JN: I wouldn’t say idealization but misery porn — an interest to see how to sell the pain of the other. This generates a lot of stigmatization and much prejudice. We can’t escape the drug trafficking because it is there. It’s real and it happens, but we focused on seeing how our four characters try to thrive. We are empowering them and treating them as a kind of local super heroes who are in an internal struggle to get ahead by their own means through music and dance. Europeans and North Americans always come to film the worst we are. But we are not only that.
PSC: The film shows Colombian music being very influenced by hip-hop and African rhythms. How important was it for you to portray that conjunction of cultures?
JN: Salsa and hip hop were born in New York but were reunited in Buenaventura and merged again to give rise to salsa choke. It’s a mix of hip hop and salsa with elements of traditional Pacific music. The marimba is the most important instrument. They call it the piano of the jungle. This is a music and dance with African roots, salsa and hip hop and even some Michael Jackson in there. I compare it with breakdance. There is a very North American aesthetic in the film because it’s their highest point of reference, although they do not know that they are inventing something new. The majority of it is music invented in poor homes and with very rudimentary elements. It’s like punk.
PSC: Do you already have another project lined up?

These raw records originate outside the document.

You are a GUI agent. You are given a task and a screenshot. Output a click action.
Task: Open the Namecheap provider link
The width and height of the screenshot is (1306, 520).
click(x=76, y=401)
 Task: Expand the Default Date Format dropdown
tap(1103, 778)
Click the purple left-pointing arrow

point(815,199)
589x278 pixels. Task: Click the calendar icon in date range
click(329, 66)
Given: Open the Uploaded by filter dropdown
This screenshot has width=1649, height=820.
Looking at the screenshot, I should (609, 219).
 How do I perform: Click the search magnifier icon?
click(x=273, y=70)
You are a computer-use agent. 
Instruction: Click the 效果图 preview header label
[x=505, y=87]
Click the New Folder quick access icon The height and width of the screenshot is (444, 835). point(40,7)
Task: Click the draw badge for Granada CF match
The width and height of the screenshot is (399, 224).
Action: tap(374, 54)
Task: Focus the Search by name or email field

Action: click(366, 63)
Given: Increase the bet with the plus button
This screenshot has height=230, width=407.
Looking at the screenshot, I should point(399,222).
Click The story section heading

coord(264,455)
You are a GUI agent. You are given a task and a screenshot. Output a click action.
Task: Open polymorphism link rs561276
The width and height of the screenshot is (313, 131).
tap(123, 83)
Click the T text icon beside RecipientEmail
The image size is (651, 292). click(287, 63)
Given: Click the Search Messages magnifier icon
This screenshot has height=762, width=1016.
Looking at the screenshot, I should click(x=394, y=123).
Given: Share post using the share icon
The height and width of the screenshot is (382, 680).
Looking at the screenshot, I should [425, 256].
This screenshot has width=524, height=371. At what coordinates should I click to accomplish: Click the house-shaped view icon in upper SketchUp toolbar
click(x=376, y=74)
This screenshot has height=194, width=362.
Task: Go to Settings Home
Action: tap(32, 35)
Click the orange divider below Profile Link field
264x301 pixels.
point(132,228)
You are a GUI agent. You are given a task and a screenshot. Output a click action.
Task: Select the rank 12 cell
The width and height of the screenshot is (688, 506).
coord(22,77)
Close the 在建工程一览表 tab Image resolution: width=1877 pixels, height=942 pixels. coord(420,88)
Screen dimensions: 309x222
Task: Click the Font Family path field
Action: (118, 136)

JN: I’m finishing a documentary about a Colombian writer from the 70s called Andrés Taiseda. He was a film critic, known for being a lover of horror and B movies. He committed suicide at 25 years of age with great anguish in him. He helped to invent a genre called Tropical Gothic — a subject that interests me very much. Next year, I’m going to shoot a film within this genre that mixes santeria, black magic. It has elements of English Gothic, focused on evil, ghosts and death, but puts them in the heat and the jungle.
This interview has been edited and condensed.
Pablo Staricco Cadenazzi (@pstaricco) is a France-based Uruguayan journalist, film critic and member of FIPRESCI. He worked as a staff member for the newspapers El País and El Observador, and he is currently part of the the movie podcast Santas Listas (from @polentapodcast) and the comics publisher Pantano Editorial.